*Document text*
The Legislative Battleground
The political response to the fatality has been immediate and fierce, breathing new life into a long-stalled legislative push to eliminate the horse-drawn trade completely.
The focal point of the political fight is Ryder's Law, a bill introduced by City Council Member Christopher Marte and supported by a growing coalition of lawmakers, including State Senator Erik Bottcher and Council Member Shahana Hanif. The proposed legislation would halt the issuance of new carriage licenses and completely phase out the operations within two years. Crucially, the bill outlines a transition framework aimed at moving current drivers into stable municipal or tourism-related employment, attempting to defuse the economic argument that has long protected the trade.
Following the accident, New York City Council Speaker Julie Menin and Health Committee Chair Lynn Schulman fast-tracked a formal hearing on Ryder's Law, scheduling it for July 2026.
The Central Park Conservancy, which manages the daily operations of the park under a contract with the city, broke its traditional neutrality last year by endorsing a complete ban on the carriages. In a statement issued after Romanch Mahajan's death, the organization argued that a young man losing his life is not an acceptable cost for maintaining an antiquated industry in the middle of one of the most heavily used public spaces in America.
The Economic and Cultural Counterweight
Despite the escalating pressure, the carriage industry retains significant political leverage and deep-rooted support among traditional tourism groups. Proponents argue that the carriage trade provides stable livelihoods for hundreds of workers, many of whom are immigrants or multi-generational stable hands.
The industry positions itself as a vital economic driver for midtown hotels and restaurants, offering an iconic New York experience that cannot be replicated by mechanical alternatives. Representatives from the industry argue that rather than enacting a wholesale ban that destroys small businesses, the city should focus on stricter enforcement of existing rules, better traffic management on the park loops, and dedicated lanes separated from aggressive electric bike riders.

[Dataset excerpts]
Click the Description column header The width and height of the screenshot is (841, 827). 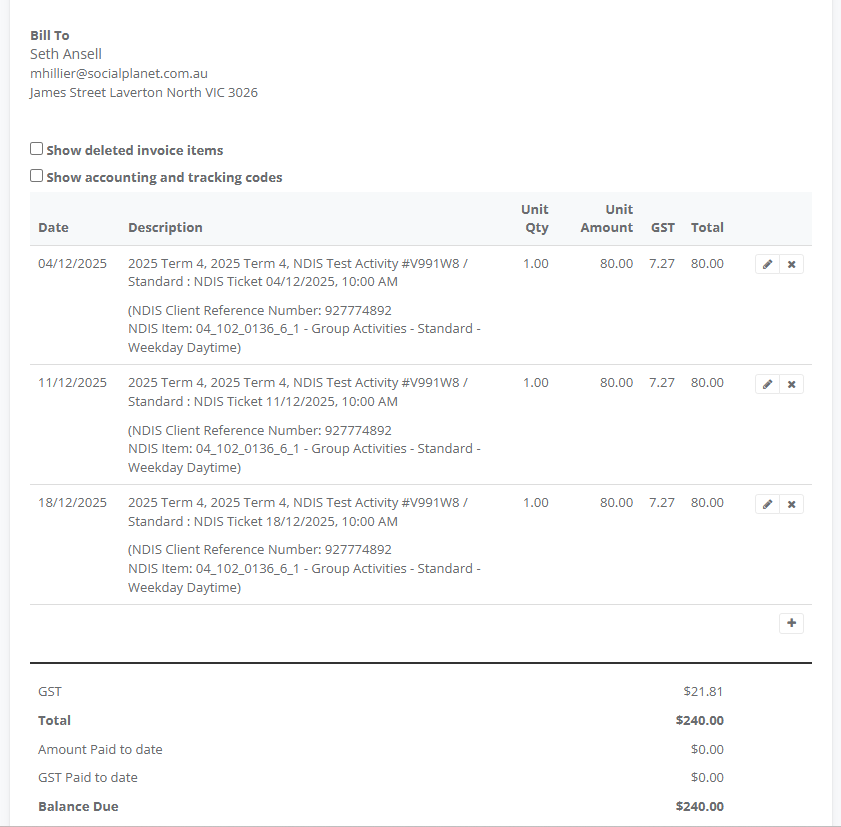165,227
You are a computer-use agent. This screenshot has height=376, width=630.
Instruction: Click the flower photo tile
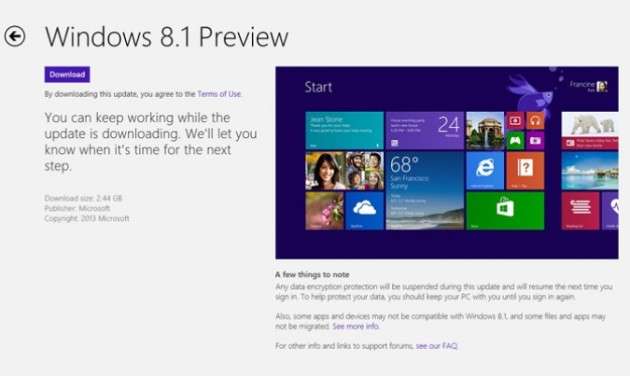[324, 210]
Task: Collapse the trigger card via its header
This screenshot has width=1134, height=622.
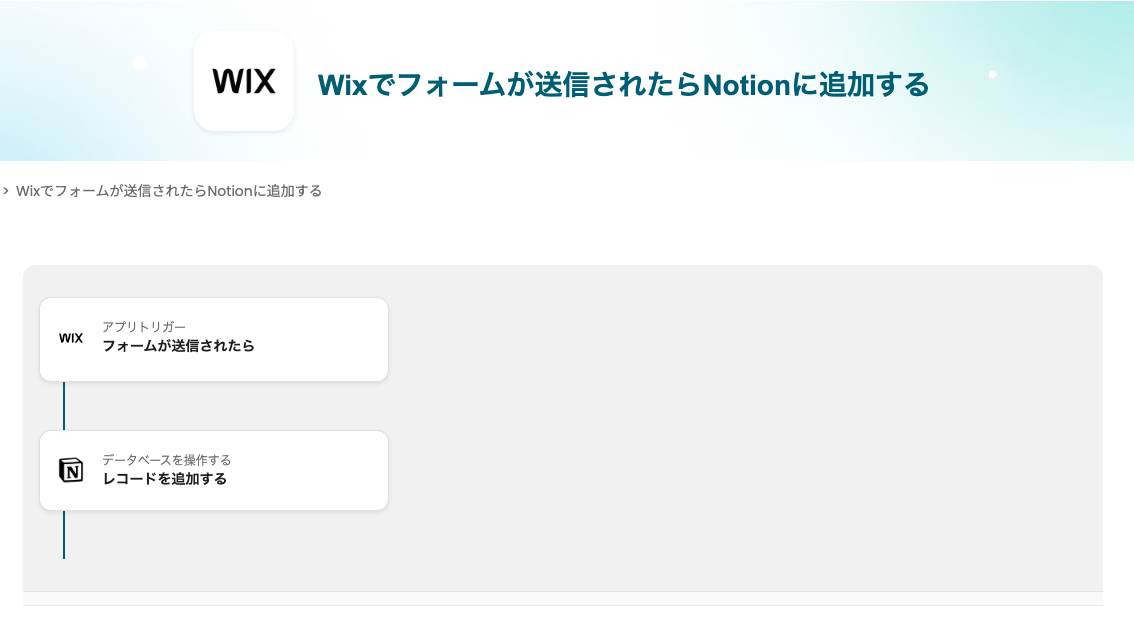Action: 213,339
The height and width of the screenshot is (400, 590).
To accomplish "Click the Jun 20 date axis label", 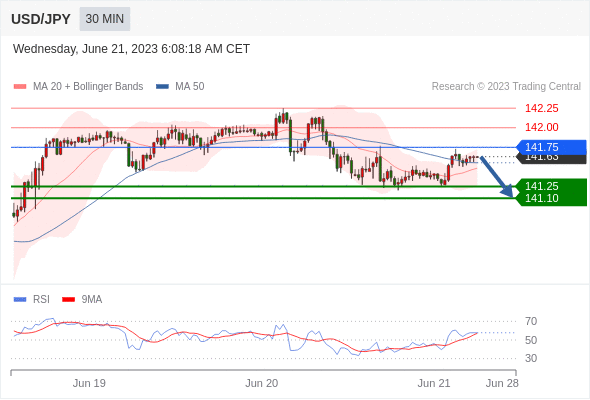I will [x=262, y=383].
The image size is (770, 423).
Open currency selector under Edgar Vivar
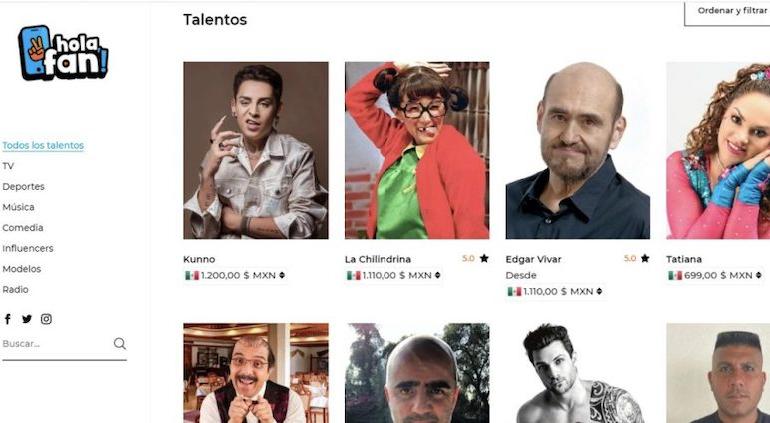(x=599, y=292)
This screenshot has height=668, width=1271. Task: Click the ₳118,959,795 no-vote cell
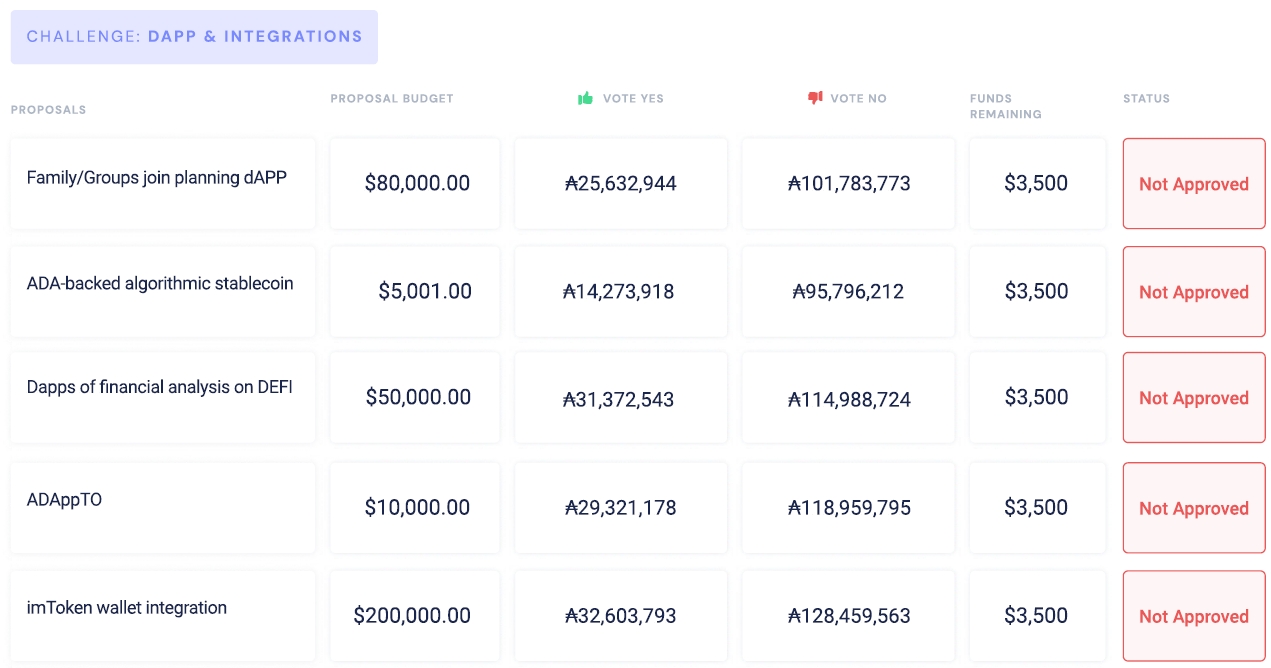(x=849, y=508)
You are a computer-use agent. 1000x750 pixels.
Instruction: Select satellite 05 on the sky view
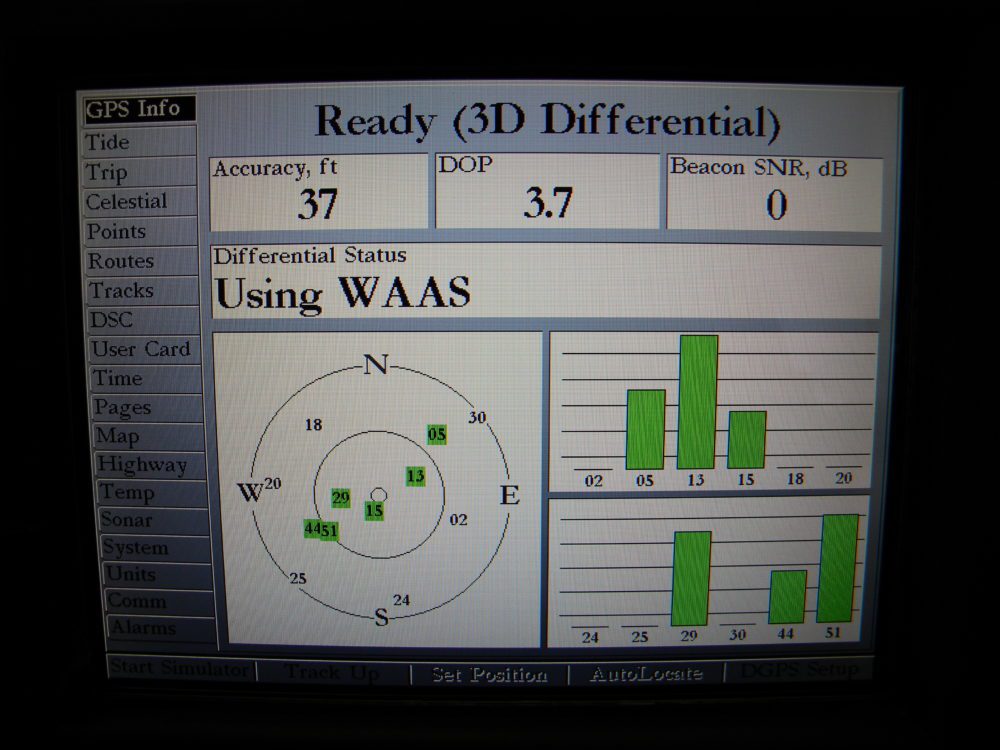pos(437,434)
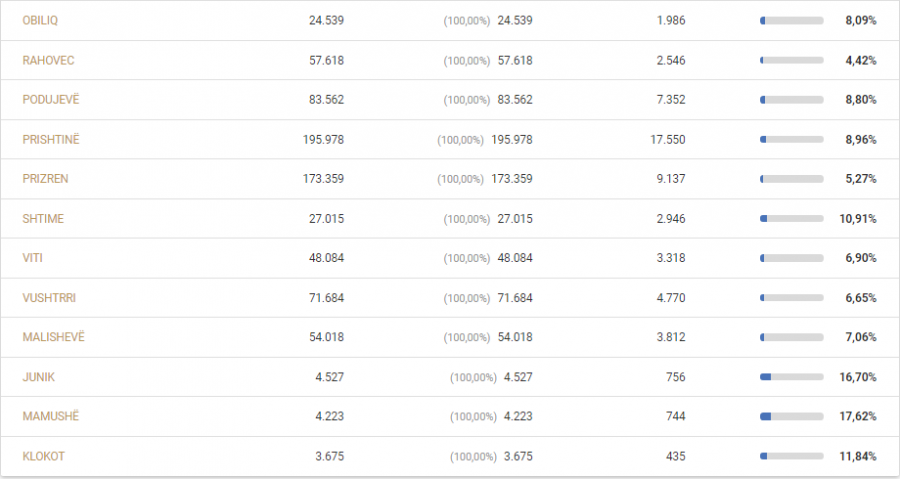Click the 4,42% progress bar for RAHOVEC
The image size is (900, 479).
coord(792,60)
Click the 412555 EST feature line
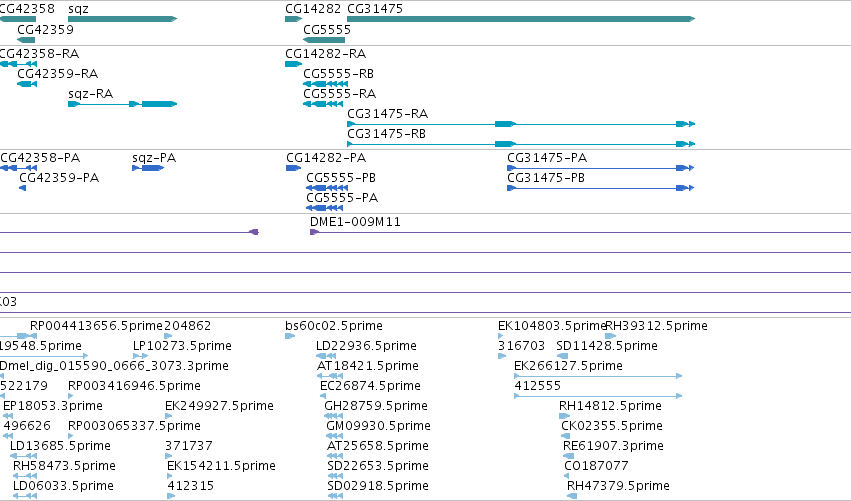The image size is (851, 501). [x=598, y=396]
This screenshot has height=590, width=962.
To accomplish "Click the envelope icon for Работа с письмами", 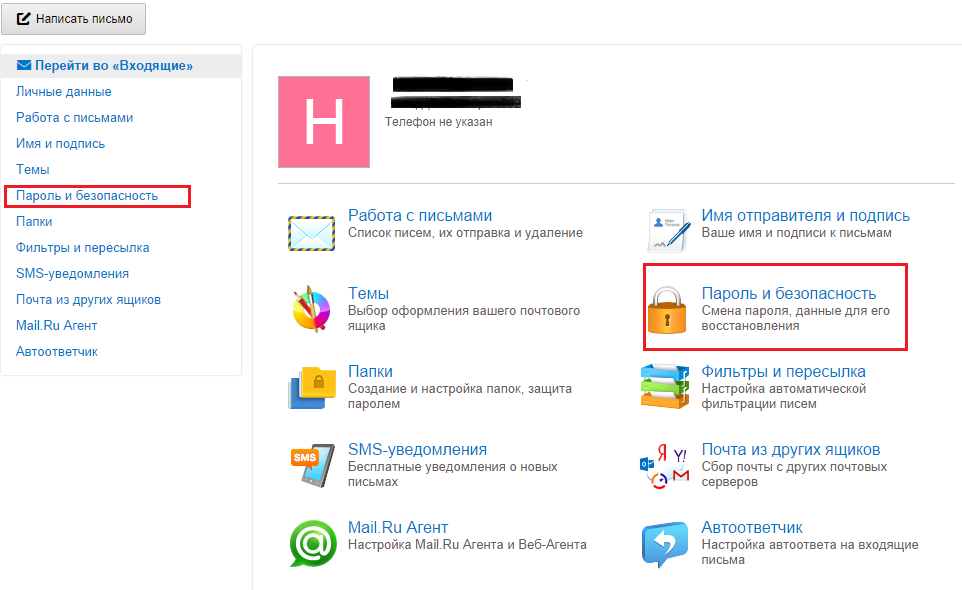I will pyautogui.click(x=311, y=232).
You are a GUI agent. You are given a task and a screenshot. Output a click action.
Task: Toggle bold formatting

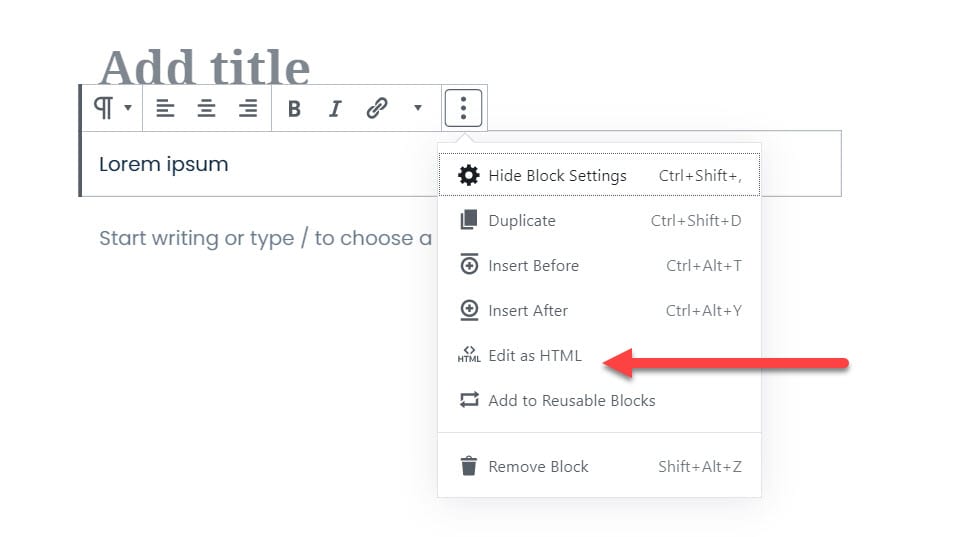point(294,109)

*What you have to do*
In the text about New York's horse carriage trade, write out the part that begins at "The focal point" and stops after "for July 2026.", swapping "two years" for "three years".

*Answer to this problem*
The focal point of the political fight is Ryder's Law, a bill introduced by City Council Member Christopher Marte and supported by a growing coalition of lawmakers, including State Senator Erik Bottcher and Council Member Shahana Hanif. The proposed legislation would halt the issuance of new carriage licenses and completely phase out the operations within three years. Crucially, the bill outlines a transition framework aimed at moving current drivers into stable municipal or tourism-related employment, attempting to defuse the economic argument that has long protected the trade.
Following the accident, New York City Council Speaker Julie Menin and Health Committee Chair Lynn Schulman fast-tracked a formal hearing on Ryder's Law, scheduling it for July 2026.